After having to skip the Tour de Shore last year, Ray was hoping to ride it this year, but because of several setbacks he knows he won’t be ready. His goal is now to be ready for the 2019 ride.

“I had hoped to be able to do it this year. It’s not going to happen this year. I’m not going to be ready,” Ray said. But he plans to be ready for next year.

“That’s all he talked about even while he was out of it. He doesn’t remember. The doctor asked me about his obsession with a bike, thought he was talking about a motorcycle,” Colleen said.

All of the doctors have told Ray that he can start riding again, just not to the point of training for the Tour de Shore.

“I’ll never be ready this year. I would have been without the setbacks,” Bradley said. “The goal now is to be healthy enough to do it next year.

“I think that was one of the big problems I had with recovery.

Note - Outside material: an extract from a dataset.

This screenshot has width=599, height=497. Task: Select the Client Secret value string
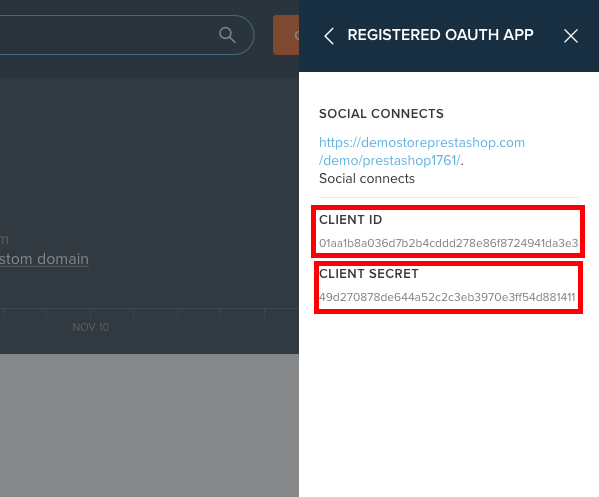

It almost seem like a loss of purpose,” Ray said. “Being part of the Jim Thorpers, being part of that team, was so great, and now I can’t ride, so that’s an extra loss.”

Ray said that the team members assured him that he’s still part of the team, but that it’s not the same as being on the trail with the guys riding the bike.

“Without the support of family, all the great people in town and the Jim Thorpers it would have been much more difficult to get through this.” Ray said. “It was incredible.”

Colleen agreed, adding, “I would tell Ray, but he still has no memory of a lot of it. They kept calling, stopping by, bringing food, giving donations. The encouragement they gave really helped.”

Ray Bradley works up a sweat while working out. BOB FORD/TIMES NEWS
Following a massive heart attack last year, Ray Bradley works on a stationary bicycle to get his strength back to where it had been.